## Start AVAILABLE DATA
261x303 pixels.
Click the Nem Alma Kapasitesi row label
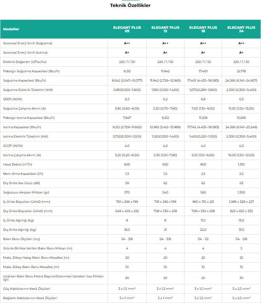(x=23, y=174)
## End AVAILABLE DATA
## Start AVAILABLE DATA
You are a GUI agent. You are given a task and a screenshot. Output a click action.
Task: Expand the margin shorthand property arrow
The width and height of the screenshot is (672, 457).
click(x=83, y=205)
## End AVAILABLE DATA
## Start AVAILABLE DATA
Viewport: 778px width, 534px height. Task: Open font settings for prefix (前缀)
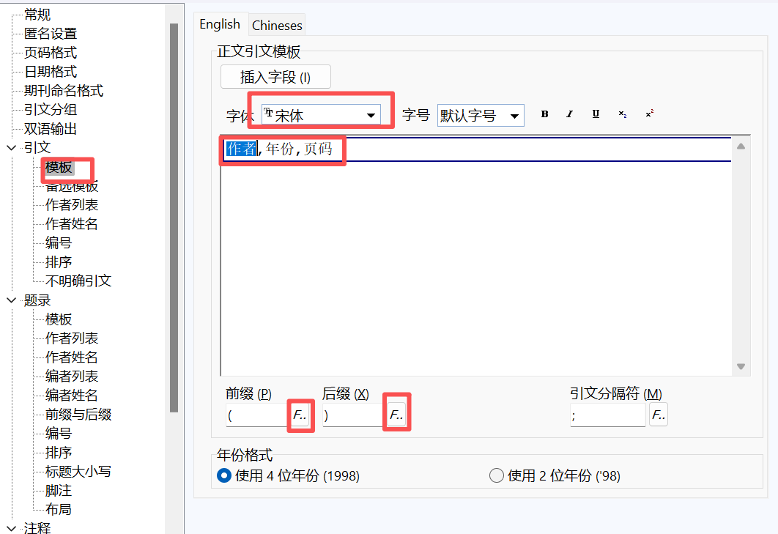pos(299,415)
## End AVAILABLE DATA
[PROBLEM]: Rescale the lines starting at the one containing "261x303 pixels." and ending at the one containing "(x=23, y=174)", requests included. Multiply each coordinate in the answers by 1.35 and round to whole numbers, with halves rounding up, and leave out the pictures.

[SOLVED EXERCISE]:
261x303 pixels.
Click the Nem Alma Kapasitesi row label
(x=31, y=235)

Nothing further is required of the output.